In August 2010, Secretary of Defense Robert Gates announced a series of cost-saving measures that included the planned closure of the Business Transformation Agency (BTA). The move was part of a broader initiative to reduce overhead, eliminate redundancy, and reallocate funding toward direct warfighter support. Gates cited unsatisfactory progress in the Department of Defense’s insourcing efforts and the failure to achieve expected savings as primary drivers behind the restructuring. Under the plan, the BTA, along with several other Defense offices—including the Office of the Assistant Secretary of Defense for Networks and Information Integration and the Joint Staff’s Command, Control, Communications and Computer Systems directorate—was slated for closure.

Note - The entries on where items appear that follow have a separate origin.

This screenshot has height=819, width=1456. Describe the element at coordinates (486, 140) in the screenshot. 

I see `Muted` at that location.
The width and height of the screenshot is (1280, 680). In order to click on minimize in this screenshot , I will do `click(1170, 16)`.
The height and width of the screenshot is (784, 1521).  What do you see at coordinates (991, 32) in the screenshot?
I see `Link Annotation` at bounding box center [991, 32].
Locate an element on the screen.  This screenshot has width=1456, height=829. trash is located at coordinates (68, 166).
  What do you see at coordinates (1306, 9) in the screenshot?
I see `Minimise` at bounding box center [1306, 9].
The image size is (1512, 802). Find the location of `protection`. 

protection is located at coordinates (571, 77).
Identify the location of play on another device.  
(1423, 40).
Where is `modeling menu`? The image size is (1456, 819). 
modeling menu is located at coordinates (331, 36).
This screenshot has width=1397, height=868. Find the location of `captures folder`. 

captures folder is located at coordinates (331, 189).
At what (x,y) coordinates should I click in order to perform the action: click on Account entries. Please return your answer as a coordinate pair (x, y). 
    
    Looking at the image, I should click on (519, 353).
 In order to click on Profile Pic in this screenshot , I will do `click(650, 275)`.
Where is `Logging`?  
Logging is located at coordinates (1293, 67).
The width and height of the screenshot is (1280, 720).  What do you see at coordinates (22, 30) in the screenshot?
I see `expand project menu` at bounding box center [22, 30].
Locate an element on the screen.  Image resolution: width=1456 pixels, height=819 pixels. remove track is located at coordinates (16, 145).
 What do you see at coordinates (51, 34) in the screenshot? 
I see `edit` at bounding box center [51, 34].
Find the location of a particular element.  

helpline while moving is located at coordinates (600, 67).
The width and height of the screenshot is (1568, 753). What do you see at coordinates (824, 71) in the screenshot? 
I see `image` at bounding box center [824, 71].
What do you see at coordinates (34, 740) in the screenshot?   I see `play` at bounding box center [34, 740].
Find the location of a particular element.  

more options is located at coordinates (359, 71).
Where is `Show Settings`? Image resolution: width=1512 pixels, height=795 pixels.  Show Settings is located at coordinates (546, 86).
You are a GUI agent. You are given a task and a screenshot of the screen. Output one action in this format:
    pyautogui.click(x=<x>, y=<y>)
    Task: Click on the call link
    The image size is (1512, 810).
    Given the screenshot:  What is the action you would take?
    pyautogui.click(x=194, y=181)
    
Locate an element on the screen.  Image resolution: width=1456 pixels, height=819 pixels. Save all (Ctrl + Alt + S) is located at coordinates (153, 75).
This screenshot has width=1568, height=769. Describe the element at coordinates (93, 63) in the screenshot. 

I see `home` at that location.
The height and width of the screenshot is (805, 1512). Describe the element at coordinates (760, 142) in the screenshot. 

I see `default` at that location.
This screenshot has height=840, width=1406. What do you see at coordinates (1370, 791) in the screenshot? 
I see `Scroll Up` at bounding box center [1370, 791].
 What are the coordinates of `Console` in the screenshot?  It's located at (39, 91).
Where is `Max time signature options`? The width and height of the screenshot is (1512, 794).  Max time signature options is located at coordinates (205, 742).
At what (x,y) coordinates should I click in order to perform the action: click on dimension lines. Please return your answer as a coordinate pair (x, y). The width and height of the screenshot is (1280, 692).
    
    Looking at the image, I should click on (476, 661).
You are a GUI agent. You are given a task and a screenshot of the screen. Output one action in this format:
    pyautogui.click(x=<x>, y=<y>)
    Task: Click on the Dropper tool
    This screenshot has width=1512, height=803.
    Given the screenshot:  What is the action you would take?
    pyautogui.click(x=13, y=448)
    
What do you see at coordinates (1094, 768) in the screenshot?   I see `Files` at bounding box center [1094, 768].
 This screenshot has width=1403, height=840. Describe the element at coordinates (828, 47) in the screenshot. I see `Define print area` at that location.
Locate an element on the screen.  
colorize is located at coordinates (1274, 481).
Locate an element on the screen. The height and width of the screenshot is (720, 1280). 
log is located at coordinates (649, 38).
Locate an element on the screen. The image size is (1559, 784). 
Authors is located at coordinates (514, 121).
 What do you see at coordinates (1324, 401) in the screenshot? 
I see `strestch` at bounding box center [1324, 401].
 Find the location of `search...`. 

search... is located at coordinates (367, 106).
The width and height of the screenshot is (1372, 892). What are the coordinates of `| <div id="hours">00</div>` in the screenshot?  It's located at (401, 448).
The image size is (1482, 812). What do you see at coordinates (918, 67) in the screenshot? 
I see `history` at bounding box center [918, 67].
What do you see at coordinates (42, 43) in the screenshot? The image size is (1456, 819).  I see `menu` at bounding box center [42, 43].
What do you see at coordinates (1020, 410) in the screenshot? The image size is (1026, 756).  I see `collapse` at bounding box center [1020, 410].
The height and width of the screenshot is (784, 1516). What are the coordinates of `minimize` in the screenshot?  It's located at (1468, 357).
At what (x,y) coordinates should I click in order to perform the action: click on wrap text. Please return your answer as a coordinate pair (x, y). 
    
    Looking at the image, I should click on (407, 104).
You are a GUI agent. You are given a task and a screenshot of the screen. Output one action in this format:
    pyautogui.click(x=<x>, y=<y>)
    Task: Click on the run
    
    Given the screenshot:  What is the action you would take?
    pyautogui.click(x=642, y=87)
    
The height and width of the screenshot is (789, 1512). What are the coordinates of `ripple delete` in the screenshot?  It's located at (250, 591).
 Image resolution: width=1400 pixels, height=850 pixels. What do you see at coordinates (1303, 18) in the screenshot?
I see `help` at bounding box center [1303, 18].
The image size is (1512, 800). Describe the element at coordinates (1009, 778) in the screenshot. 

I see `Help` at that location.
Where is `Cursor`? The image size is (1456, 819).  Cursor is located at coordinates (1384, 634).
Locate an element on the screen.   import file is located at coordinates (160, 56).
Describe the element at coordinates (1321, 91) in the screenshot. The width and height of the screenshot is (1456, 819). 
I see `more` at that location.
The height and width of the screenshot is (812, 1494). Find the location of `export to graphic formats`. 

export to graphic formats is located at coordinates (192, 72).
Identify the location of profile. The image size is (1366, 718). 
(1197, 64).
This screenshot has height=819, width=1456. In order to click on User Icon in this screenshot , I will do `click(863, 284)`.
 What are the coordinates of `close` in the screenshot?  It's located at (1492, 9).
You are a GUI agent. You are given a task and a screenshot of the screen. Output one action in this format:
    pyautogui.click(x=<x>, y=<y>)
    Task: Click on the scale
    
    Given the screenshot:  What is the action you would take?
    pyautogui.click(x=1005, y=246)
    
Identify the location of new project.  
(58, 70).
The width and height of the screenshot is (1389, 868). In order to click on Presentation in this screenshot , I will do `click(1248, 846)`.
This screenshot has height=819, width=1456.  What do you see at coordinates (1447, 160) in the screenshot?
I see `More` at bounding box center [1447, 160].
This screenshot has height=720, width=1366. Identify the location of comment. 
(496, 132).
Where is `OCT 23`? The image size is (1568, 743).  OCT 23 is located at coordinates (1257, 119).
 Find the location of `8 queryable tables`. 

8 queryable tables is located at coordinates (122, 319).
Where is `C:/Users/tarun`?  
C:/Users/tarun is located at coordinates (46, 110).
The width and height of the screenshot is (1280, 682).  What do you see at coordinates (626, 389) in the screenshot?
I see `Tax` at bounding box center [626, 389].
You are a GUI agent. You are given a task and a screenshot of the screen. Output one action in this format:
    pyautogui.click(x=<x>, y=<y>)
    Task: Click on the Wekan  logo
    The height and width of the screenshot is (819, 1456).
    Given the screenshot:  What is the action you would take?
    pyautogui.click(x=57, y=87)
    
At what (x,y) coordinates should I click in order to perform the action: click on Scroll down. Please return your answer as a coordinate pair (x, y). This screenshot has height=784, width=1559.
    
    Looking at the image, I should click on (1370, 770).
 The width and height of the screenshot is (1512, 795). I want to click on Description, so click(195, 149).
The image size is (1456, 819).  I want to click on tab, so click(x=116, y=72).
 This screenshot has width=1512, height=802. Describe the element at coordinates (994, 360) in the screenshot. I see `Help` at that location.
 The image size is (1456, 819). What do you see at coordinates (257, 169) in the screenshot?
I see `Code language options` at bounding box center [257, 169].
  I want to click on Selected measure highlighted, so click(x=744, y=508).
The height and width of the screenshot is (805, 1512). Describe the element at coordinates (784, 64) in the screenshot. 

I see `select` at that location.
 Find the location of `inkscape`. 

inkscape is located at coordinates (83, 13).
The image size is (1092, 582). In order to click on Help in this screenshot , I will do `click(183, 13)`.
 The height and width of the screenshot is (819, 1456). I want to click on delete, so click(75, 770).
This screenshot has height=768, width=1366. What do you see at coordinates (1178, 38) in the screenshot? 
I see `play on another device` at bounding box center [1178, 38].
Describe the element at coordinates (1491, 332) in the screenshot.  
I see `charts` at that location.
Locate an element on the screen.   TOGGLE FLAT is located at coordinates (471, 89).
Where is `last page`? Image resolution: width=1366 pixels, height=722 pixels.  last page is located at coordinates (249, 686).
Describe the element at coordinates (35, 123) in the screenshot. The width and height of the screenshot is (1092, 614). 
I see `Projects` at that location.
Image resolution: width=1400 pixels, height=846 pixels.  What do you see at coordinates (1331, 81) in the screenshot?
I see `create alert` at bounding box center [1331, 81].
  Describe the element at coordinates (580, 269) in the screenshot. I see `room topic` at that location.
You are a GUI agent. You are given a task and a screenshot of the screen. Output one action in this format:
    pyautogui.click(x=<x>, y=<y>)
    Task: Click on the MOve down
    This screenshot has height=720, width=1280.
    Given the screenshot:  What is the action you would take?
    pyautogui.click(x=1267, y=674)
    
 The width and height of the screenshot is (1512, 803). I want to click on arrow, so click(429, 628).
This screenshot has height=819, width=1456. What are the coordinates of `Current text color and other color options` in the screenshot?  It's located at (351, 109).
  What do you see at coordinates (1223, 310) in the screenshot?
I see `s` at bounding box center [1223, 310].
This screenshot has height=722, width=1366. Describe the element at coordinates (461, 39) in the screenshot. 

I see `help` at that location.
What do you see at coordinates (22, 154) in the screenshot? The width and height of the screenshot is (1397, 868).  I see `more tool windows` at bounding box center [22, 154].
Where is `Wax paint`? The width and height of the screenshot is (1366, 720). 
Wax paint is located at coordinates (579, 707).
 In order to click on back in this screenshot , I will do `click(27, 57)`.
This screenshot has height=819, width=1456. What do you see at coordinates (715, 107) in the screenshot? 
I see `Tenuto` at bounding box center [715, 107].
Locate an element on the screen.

He stated that the agency’s functions would be absorbed by other components within the department.

The BTA, which employed approximately 360 personnel and operated with an annual budget of US$340 million, was officially designated for elimination during Gates’s press briefing at the Pentagon on August 9, 2010. Gates explained that the agency’s responsibilities would be redistributed to other DoD offices in order to streamline IT infrastructure, eliminate redundant management structures, and reprioritize resources toward operational readiness and modernization.

The decision to close the BTA was widely interpreted as part of a broader strategy to protect the defense budget from future Congressional cuts amid growing national deficits. According to the Washington Post, Gates framed the closures as necessary to replace a “culture of endless money” with one of “savings and restraint,” stating that the moves would help stave off deeper, more disruptive reductions in future defense appropriations.

Although the BTA was deactivated as part of what some described as a “short-term budget drill,” its founding leaders later reflected on the agency’s establishment and purpose as a bold experiment in driving business reform within the Department of Defense. Writing in 2016, former BTA executives described the agency as a deliberate attempt to create a “permanent change agent” that would outlast changes in leadership and serve as a disruptive force to challenge bureaucratic inefficiency. The BTA had been seeded with private-sector talent under special congressional hiring authorities and designed to serve as a temporary assignment hub for high-performing individuals—emphasizing innovation, collaboration, and customer focus.

A 2016 retrospective by former BTA leaders stated that the agency’s mission faced internal resistance due to its cultural demands for accountability and operational reform, noting that the agency was “a petri dish” meant to cultivate a new DoD business culture. Despite its short operational lifespan, proponents argued that the BTA demonstrated the importance of top-level leadership support, aligned incentives, and persistent cultural change in achieving meaningful transformation within government institutions. They also warned that the agency’s dissolution should serve as a cautionary tale for future efforts to reform large public-sector organizations.